Report Specifications

Account: Mason Office of Communications and Marketing 01
Property: www2.gmu.edu
View: [PROD] www2.gmu.edu – default 2.0 (2017-06-25)
Report: Behavior -> Site Content -> All Pages
Segment: Off-Campus
Date Range (Report 1): Aug 1, 2017 – Aug 31, 2017
Date Range (Report 2): Sep 1, 2017 – Sep 30, 2017

Now we need to filter for only URLs representing searches on news items. The news items search is located at /latest-news/. If a search has been requested, the URL includes the user’s provided search parameters, which are delimited with a question mark in the URL.

For example, here is a URL that represents a search on the byline field for the term “test”:

https://www2.gmu.edu/latest-news?field_byline_target_id_value=test&created%5Bmin%5D=&created%5Bmax%5D=&field_news_tags_tid=All&field_content_topics_target_id=&field_byline_target_id=&field_content_topics_target_id_value=

Note that the byline search term the user entered is found in the field_byline_target_id_value parameter.

Therefore we need to filter for URLs starting with the path “/latest-news/” followed by a question mark, using the following regular expression:

Filter: Include -> Page -> Matching RegExp -> ^/latest-news\?
(The ‘latest news’ page, with a search.)

However, since we are only interested in searches that included a term in the byline field, we only want to see those searches that include a byline field search term. We can use the following regular expression to further filter for URLs in which the byline field value parameter is not immediately followed by an ampersand (which delineates the next parameter) – in other words, a byline search term has been provided:

Filter: Include -> Page -> Matching RegExp -> field_byline_target_id_value=[^&] (A URL that contains the ‘field_byline_target_id_value’ parameter, and which is NOT immediately followed by an ampersand.)

In summary, this provides a list of all the URLs that represent searches by off-campus users in which the user performed a search on the news items and specified a term in the byline field.

I then combined the two months of data and extracted the byline search terms from the URLs.

Results

Here are the search terms used in the byline field by off-campus users during the months of August and September 2017:

Search Term Relevant to Byline Notes
agbiboa No Mason professor.
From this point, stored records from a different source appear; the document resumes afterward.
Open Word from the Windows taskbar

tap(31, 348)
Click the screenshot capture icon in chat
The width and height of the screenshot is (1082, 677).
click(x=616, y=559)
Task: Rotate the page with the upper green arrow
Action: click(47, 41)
Not a news writer.
angel cabrera No  
ángel cabrera No  
award No  
binge watchers No  
cabrera No  
car brain activity No  
car brain activity simulator No  
card No  
cirque No  
daca No  
devos title ix No  
dhs No  
drive brain activity simulator No  
emotional support dogs No  
george mason inn No  
healthcare
benefits
No  
hiv No  
inova No  
journal of gerontology No  
kearney Maybe Perhaps refers to Colleen Kearney Rich, who does write news items, but could also refer to this: http://business.gmu.edu/kearney/
loudoun No  
medieval
disease
No  
mercatus No  
michael buschmann No A Mason professor, but not an author of our news items.
mobility No  
move
in
No  
over50 No  
over50 tv No  
peterson No A person’s name, but not not an author of our news items.
scout No  
sid dewberry No  
sid dewberry music No  
sklarew No Mason professor. Not a news writer.
statement from president cabrera No  
states No  
stearns center for teaching and learning No  
total eclipse No  
total solar eclipse No  
tv No  
water No  
welcome2mason No  
wiley No Perhaps refers to Wiley project, although we also have a couple professors by this name.
wilkin No Perhaps refers to Roger Wilkins, form who the north plaza was renamed.
zimmerman employee of the month No  

Looking at the search terms above, it is clear that most people are attempting to use the byline field as a keyword search. Very few, if any, off-campus users are using the byline field for its intended purpose.

Recommendations

  • If possible, we should offer a keyword search for news items. People appear to expect this functionality.
  • Even though the field is labelled “Byline”, it seems that people aren’t getting the message. Perhaps labeling the field “Author” would make it more clear to users.
  • Moving the byline search field further down the form from its position as the first search field may make users less likely to mistake it for a keyword search field.